Schon die Begriffe jagten einem Angst ein.
Inella hatte diese Bezeichnungen schon einmal gehört. Towaris hatte ihr erzählt, dass vor mehr als vierhundert Jahren diese Menschen gejagt und angeblich ausgerottet worden waren. Und ausgerechnet Unelde sollte so ein Geiststehler sein?
Sie räusperte sich. „Verzeih mir, wenn ich respektlos erscheine, aber es wird mir keine Ruhe lassen, wenn ich es nicht weiß. Wieso wurdet ihr damals so bezeichnet? Kannst du, könnt ihr, meinen Geist ‚vergiften‘? Kannst du meine Gedanken lesen? Kannst du meinen Willen beeinflussen?“
Inella schauderte bei dem Gedanken, und zum ersten Mal, seit sie hier in Asedam war, fühlte sie sich in der Gegenwart von Unelde nicht wohl.
„In gewisser Weise könnte ich das, jedoch nur sehr eingeschränkt. Ich würde so etwas aber niemals tun. Du kennst mich doch, Inella! Glaubst du, ich würde dir oder jemand anderem schaden wollen?“
„Nein, Unelde, tut mir leid. So habe ich das nicht gemeint, aber … es verunsichert mich.“
„Glaube mir, wenn ich dir sage, dass einfach nur verunsichert zu sein noch die beste der möglichen Reaktionen darstellt. Hass und Vernichtung ist das, was wir erfahren haben und was uns auch heute noch bevorstehen könnte. Es muss daher unbedingt ein Geheimnis bleiben.“
Inella nickte.
„Wir wenden die Gabe ausschließlich untereinander an. Wenn zum Beispiel ein Heiler einen Verletzten bei sich hat und das Leben des Kranken davon abhängt. Aber nun genug davon“, sagte Unelde und trank einen Schluck. „Ich denke, du bist jetzt ausreichend informiert.“
Den Eindruck hatte Inella nicht. Dennoch lehnte sie sich in ihrem Sessel zurück und forderte Unelde auf fortzufahren.
„Nun denn. Es begann vor einigen Wochen. Ich hatte einen furchtbaren Albtraum, in dem ich wie ein Vogel auf Asedam herabblickte und sah, wie Menschen bei lebendigem Leibe von finster gekleideten Soldaten auf Scheiterhaufen verbrannt wurden. Asedam hatte sich verändert. Ein seltsamer schwarzer Turm stand am Rand der Stadt. Oben auf dem Turm wehte eine schwarze Flagge mit hellrot lodernden Flammen.
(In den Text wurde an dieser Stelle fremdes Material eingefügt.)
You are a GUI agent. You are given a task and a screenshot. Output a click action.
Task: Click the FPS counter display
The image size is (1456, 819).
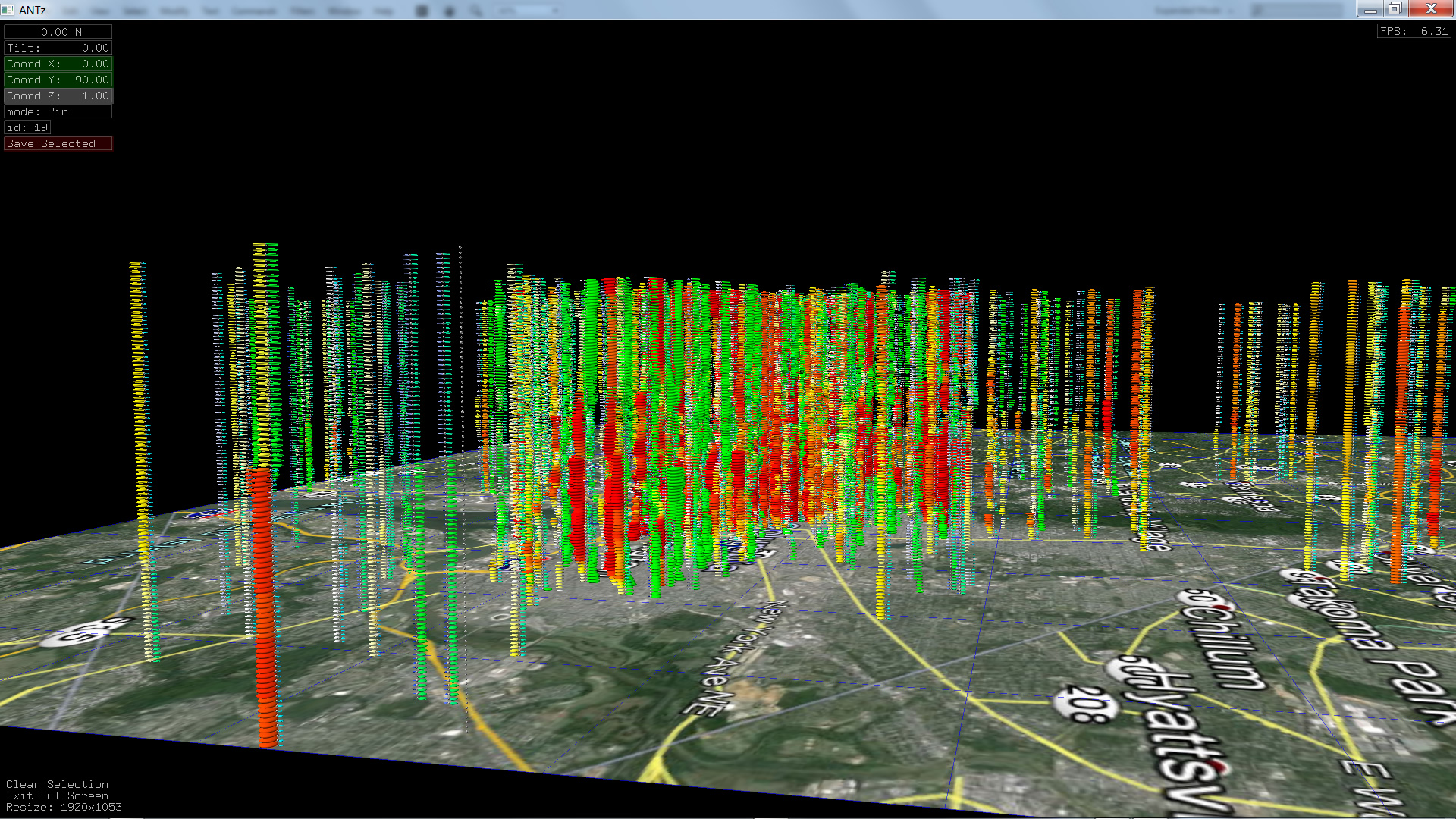pos(1414,31)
Ich bekomme noch immer eine Gänsehaut, wenn ich daran denke“, sagte Unelde und strich sich über den Unterarm. „Nun denn. Die alte Frau redet Unsinn, wirst du denken. So wie ich es selbst anfangs als Unsinn abgetan habe.“
„Nein, Unelde“, erwiderte Inella. „Das denke ich nicht.“
„Immer wieder hatte ich den Traum, und immer stärker hatte ich den Eindruck, dass es gar nicht mein Traum ist. Jemand mit der Gabe schickt mir diese Bilder, da bin ich mir jetzt sicher. Ich kann sie nur als Warnung deuten. Aber woher kommt diese Warnung? Vor wem sollen wir gewarnt werden? Ich habe mir den Kopf zerbrochen, habe etliche Geschichtsbücher gewälzt und bin doch zu keinem Ergebnis gekommen. Letzte Nacht hatte ich wieder diesen Traum, und diesmal hat ihn ein starkes Gefühl der Dringlichkeit begleitet. Ich bin davon überzeugt, zutiefst überzeugt, dass uns Schlimmes bevorsteht, und ich werde das Gefühl nicht los, dass es uns bald bevorsteht.“
Ein Angriff, dachte Inella. Alles, was Unelde gesagt hatte, deutete auf einen Angriff hin. Die Beschreibung passte nicht auf die Skogs, da war sich Inella sicher. Aber die Usechen? Es lag Jahrhunderte zurück, dass die Usechen Genusya angegriffen hatten. Die Aufzeichnungen aus der Zeit widersprachen Uneldes Beschreibungen, aber sie waren spärlich, und wer konnte schon sagen, wie sich Usechien seither entwickelt hatte?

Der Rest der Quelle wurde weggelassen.